**WHAT THE TASK REQUIRES**.
Only the lines from the one containing "Given: Switch to graph view navigation" through the last line below belong in your copy; transcribe them exactly and omit any pictures.

**SOURCE RECORDS**.
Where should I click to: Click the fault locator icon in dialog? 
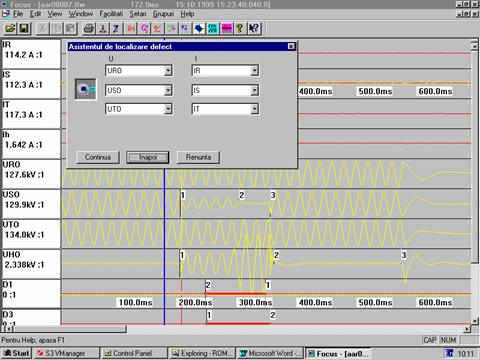[x=86, y=89]
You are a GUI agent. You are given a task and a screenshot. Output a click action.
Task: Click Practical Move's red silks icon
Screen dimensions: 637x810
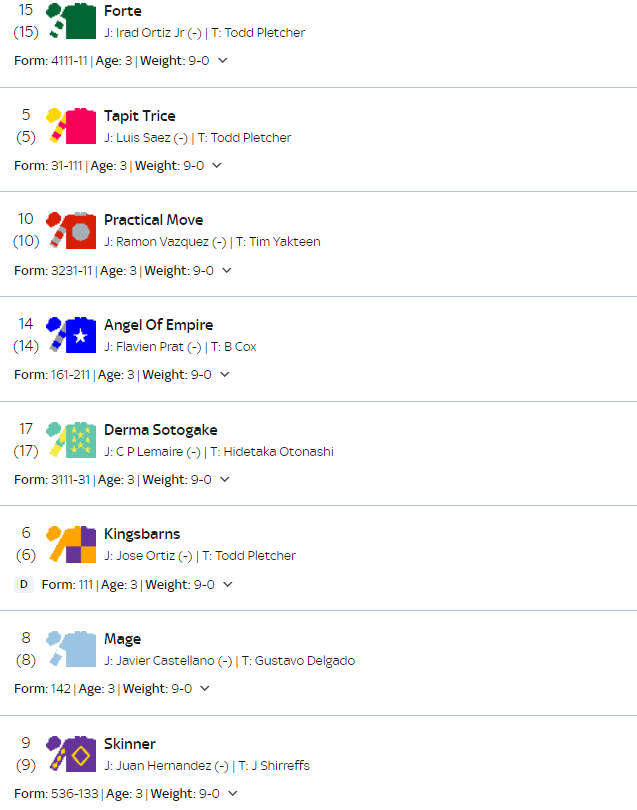pos(71,230)
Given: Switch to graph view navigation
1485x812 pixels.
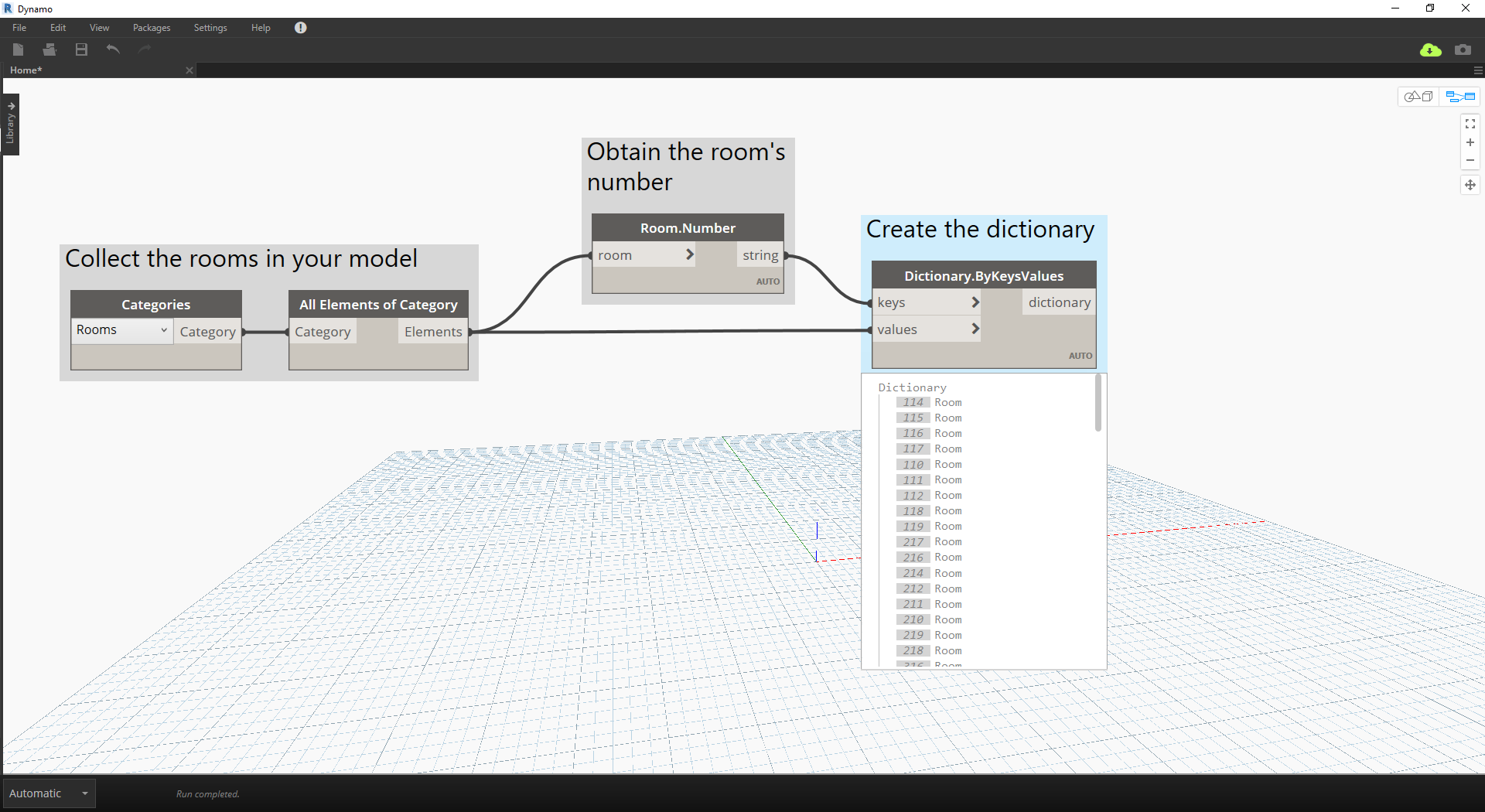Looking at the screenshot, I should pyautogui.click(x=1460, y=97).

**EXERCISE RESULT**.
Given: Switch to graph view navigation
1485x812 pixels.
Looking at the screenshot, I should pyautogui.click(x=1460, y=97).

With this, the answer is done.